In about a month I’ll return to the Pierre Monteux School once again as Composer-in-Residence. Two projects are on the docket: a performance of my trio and the premiere of a new kids piece Carnival of the Animals: Maine Edition.

It’s a region-specific version of the old classic, so you’ve got movements like The Puffin, The Lobster, The Porcupine, The Eagle, etc.  In a nod to Saint-Saëns cheeky inclusion of “Pianists” in the original, I’ve included “Conductors” in my set.

Which brings me to my poem, which I’d really like you to read, because I am inordinately proud of it:

Conductors

Now we behold a rare sort of bird,
As odd as a duck and twice as absurd.
It thinks itself graceful, as smooth as a swan,
Look there in its wing: it holds a baton.

But unlike most others, this bird doesn’t sing,
It stands at the front and starts flapping its wing.
And lo and behold, musicians will play,
The Conductor will help them together to stay.

Conductor 1 starts full string section.

But observing this species while out in the field,
Some musicians will think that they’d rather not yield.
“A conductor direct me? What does she know?
Her style’s not learnèd and her tempo’s too slow!”

Conductor 2 starts inner circle strings; same music, half-step lower, faster tempo, senza vibrato. (Other strings stay with Conductor 1.)

But for others such methods are stuffy and prim;
Study and practice can strike them as grim.
“Students are eager, and they’ll think I’m cool.
Teaching’s the game – I’ll conduct in a school!”

Conductor 3 starts woodwinds; half-step higher, slower tempo, beginning band style (Orchestras 1 & 2 continue apace.)

Some others will think “I make a great host,
So I’ll give the crowds what they all want most.
Arrangements of rock, pop, and jazz – that’s my game;
There’s no way in the world that those could be lame!”

Conductor 4 starts brass; pops style. (Others continue as before.)

Then there are those who will spurn with derision
All music from the past, as lacking in vision.
“I’ll serve up the sounds that are loved by the few,
Bleak and discordant and aggressively new!”

Conductor 5 starts piano & percussion; high modernist style. (All others continue.)

What a mess, what a noise these birds have let loose!
I can’t take any more of this aural abuse!
There’s only one thing to do: I myself will try it
In the hopes of getting some peace and some quiet!

Narrator gives voracious cut-off. Musicians stop, conductors keep conducting.

Well there they go on, flapping their wings;
Thinking they rule over woodwinds and strings.
But musicians, I find, are always best led
By leaders who don’t let it go to their head.

Conductors realize; begin shouting at each other. Narrator cues a big unison ‘button’ to end the piece.

An experiment

I’ve just recorded a new little pièce d’occasion of mine, titled Dans les champs de Valensole, and in order to present it to the world, I’ve made two videos and uploaded them both to YouTube. The question is: which will the algorithm find more enticing?
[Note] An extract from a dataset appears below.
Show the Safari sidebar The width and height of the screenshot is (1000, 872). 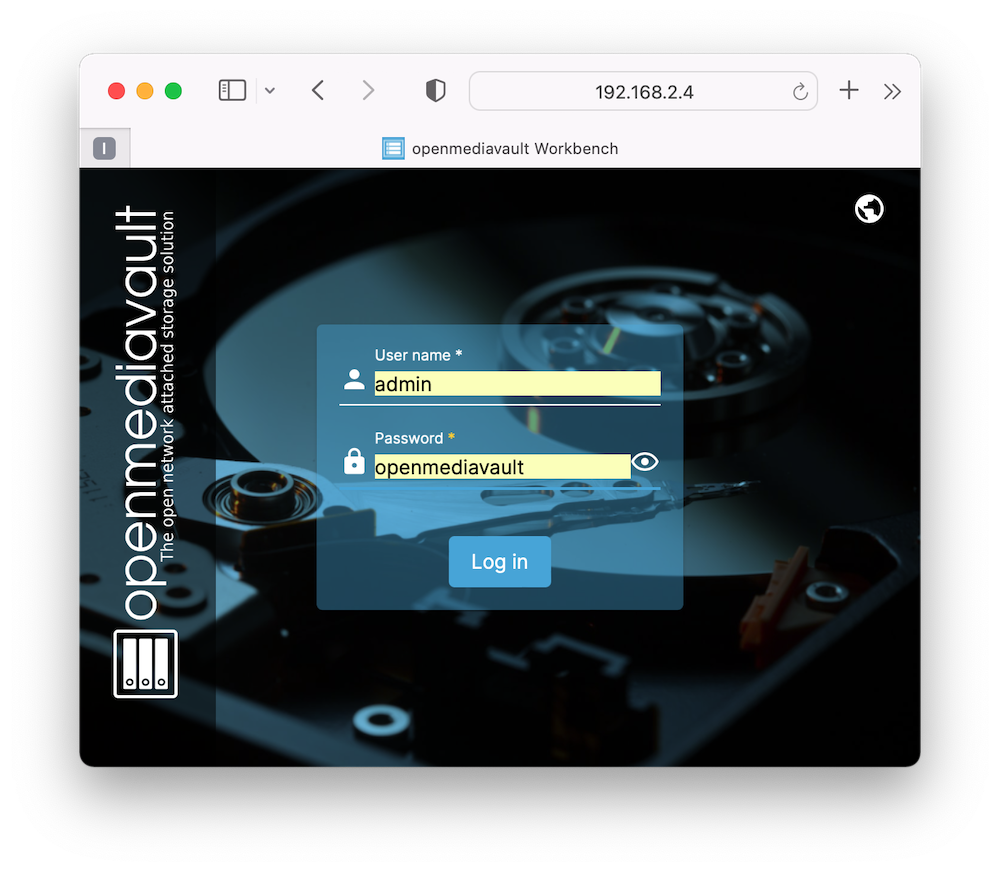232,91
The first one features me and Kevin performing “live” and featuring beautiful shots of the lavender fields of southern France:

The second features the rolling score:

I’ve posted them both in various places just to get the ball rolling. My mother thinks its insane that anyone would prefer to watch the score video, but I think she underestimates the popularity of the medium, or the number of classical music nerds who sit around and watch this kind of stuff all day.

I particularly wonder which cellists will prefer – to see the player in action, or to see what it is that he’s actually playing.
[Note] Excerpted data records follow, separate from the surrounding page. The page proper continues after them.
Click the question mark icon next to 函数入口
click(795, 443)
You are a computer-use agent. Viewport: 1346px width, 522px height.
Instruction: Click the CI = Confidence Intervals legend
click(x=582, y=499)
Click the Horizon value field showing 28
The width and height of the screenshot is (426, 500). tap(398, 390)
Only time will tell. I’ll share the results in a couple of months.

Dans les champs de Valensole

Op. 38
pièce d’occasion pour violoncelle et piano

This piece was inspired by a trip I took with my dear friend Catherine Lukits in the summer of 2014. We drove from Berlin to Munich to Milan to Barcelona. Along the way, in the hills of the Côte d’azur, entering into Provence, we stopped in the outskirts of a tiny village called Valensole, known for its endless fields of lavender.

Catherine is a cellist, and so is my friend Kevin, both of whom I first met in 2008 when we were students together in Bloomington, Indiana. I’ve dedicated the piece to both of them: to Catherine in commemoration of our shared experience, and to Kevin for his love of all things lavender, French, and songful.